Kia ora friends
Here we go, 2024.
So I’ve employed my dad’s excellent life advice to wait till you’ve had two sleeps after a difficult situation, in order to decide whether to succumb to despair, or not.
Two days ago I attended a fraught public meeting in my community, surrounded by neighbours and facing off against a villainous bunch of corporate bad guys. I was reminded of Mr Burns from the Simpsons (in vibe, not in looks). I feel like I am living inside a Disney movie. The health of our river is under threat, and I cannot be dispassionate about it.
So yeah, I got a little sassy at the meeting. My best, highest self found it difficult to engage, and with the hindsight of two sleeps and my knowledge of neurobiology and homeostasis, I say “no wonder” – it was really hot in the sun without shade, it was rolling on to dinner time and my blood sugar was dangerously low, and the neurosequential model will remind you that the effective functioning of our prefrontal cortex is at risk when our limbic systems are raging. Which they’ll do when our homes and happiness are under threat!

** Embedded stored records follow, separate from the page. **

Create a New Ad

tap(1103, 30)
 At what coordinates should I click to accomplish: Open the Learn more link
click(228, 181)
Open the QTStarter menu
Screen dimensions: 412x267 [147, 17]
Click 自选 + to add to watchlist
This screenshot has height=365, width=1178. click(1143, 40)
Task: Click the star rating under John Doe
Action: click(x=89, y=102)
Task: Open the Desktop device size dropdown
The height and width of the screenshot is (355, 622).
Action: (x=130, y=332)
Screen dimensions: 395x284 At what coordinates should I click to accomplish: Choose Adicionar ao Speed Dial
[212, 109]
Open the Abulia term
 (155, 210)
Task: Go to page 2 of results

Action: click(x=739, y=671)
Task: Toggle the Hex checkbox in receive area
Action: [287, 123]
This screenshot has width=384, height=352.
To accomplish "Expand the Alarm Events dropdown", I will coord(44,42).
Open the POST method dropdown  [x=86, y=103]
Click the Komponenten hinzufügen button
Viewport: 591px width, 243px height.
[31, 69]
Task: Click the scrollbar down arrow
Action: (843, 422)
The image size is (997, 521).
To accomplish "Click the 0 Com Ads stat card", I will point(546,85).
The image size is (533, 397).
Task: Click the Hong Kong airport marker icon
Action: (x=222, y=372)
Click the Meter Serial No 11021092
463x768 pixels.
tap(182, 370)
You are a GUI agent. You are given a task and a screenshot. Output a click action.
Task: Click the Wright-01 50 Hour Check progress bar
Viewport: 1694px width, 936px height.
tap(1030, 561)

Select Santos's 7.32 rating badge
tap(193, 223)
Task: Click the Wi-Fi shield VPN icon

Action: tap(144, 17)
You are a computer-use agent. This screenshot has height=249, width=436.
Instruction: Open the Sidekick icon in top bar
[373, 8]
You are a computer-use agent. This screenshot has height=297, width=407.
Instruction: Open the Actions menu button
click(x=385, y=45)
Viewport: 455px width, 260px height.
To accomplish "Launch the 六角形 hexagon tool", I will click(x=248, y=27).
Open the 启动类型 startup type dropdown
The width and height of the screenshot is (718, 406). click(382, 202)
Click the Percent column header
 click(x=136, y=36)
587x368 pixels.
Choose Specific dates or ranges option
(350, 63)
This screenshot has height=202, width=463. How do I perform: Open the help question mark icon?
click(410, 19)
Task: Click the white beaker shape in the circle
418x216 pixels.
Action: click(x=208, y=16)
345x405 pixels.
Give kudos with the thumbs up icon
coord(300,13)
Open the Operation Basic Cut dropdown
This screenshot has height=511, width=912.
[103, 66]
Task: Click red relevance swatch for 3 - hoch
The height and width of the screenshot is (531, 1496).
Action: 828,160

All this to say, I have forgiven myself for my public display of imperfection and I acknowledge that I would not be the person I am if I was unwilling to call out nonsense when I see it and hear it. It’s one of my best qualities, I think, so I stand by it. In fact, I call on that trait right now as I share links with y’all
First up, here is a link to a write up about a great piece of qualitative research out of Auckland, it is based on interviews with parents of adolescents and YUP it’s about phone use. I emailed the lead author and congratulated her, told her I’d be quoting the following passage in my thesis:
“The narrative in the media now is tending to be all about how tech can be good and bad, implying a balance. However, the evidence—whether from our study or the US Surgeon General’s review —increasingly supports the idea that the harms seem to outweigh the positives.”
Yup. Consider the Ledger of Harms from our friends at the Center for Humane Tech, consider the untrustworthiness of social media platforms, consider how liberating it is for our young people to be free from phones at school, and then read this updated version of the excellent “Disrupted Childhood” report from 5rights in the UK.